Sergeant Frank is the second eldest in the family of nine from Uritai village. He is now married with five children.
After he passed the initial training and was accepted as a warder, he was posted to the Beon Prison in Madang in 1986. Later he was brought back to the head office at Bomana.
In 1989, he was transferred to Baisu Prison in Mt Hagen, Western Highlands, where he served for seven years. He was posted back to Bomana in 1996 and has been serving there since.
“ They must join not because of the money or the pension privileges. They must maintain the standard of discipline. I’ve been doing it since 1985 and I am still maintaining it today. They call me a role model.”
Part of his work involves escorting prisoners to court for their cases and back to Bomana. Some days, he escorts them to religious activities outside prison.

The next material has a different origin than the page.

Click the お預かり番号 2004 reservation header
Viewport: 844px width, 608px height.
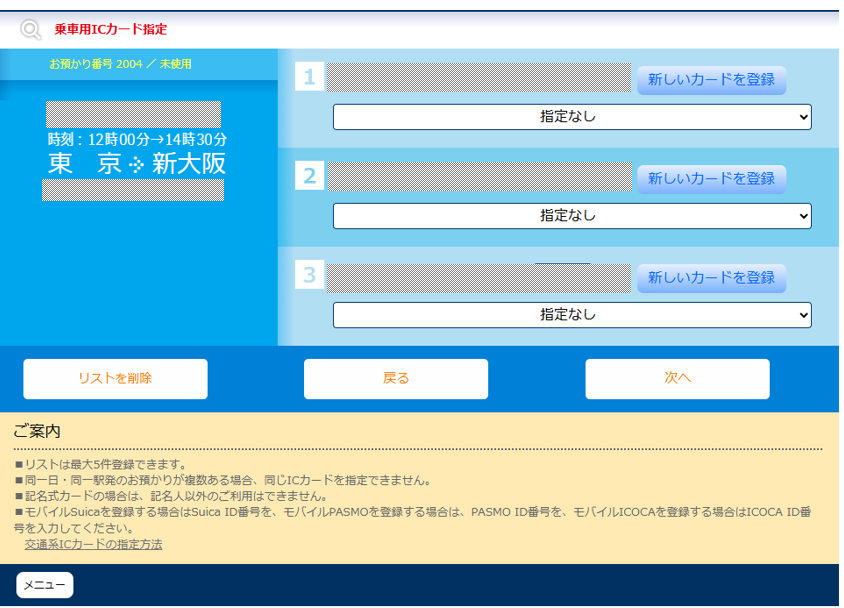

He was also privileged to be part of the security taskforce during the APEC Leaders’ Summit in November, 2018. Frank was promoted to the rank of sergeant that same year.
Today he looks after the procurement of uniforms for prison warders and inmates around the country.
He has often received accolades from his superiors including current CS Commissioner Stephen Pokanis for his commitment to his duty and loyalty to the uniform he proudly wears.
His colleagues look up to him as a role model as he always dresses smartly and neatly every day.
Looking back on his life of service, Frank is satisfied with how he had conducted himself all along and performing his duty to the best of his ability.
One thing he had noticed over the years though is the declining standard of discipline in the disciplined force.
He has been noticing young people being recruited today who lack discipline and showing no pride in the uniform he loves so much.
“When I joined, discipline was very high. But now it’s not happening.”
He hopes that will be addressed by the CS bosses.
He advises young people wanting to join the CS to understand how important discipline is in the prison service.
“They must join not because of the money or the pension privileges. They must maintain the standard of discipline.
“I’ve been doing it since 1985 and I am still maintaining it today. That’s why they call me a role model.”
Of course at his age, he knows he will soon have to take off for good that uniform he respects, and to enjoy his retirement.
“I’ve had enough of working so I need to retire and go back home.”
He knows he will do so with a happy heart because he has lived his dream.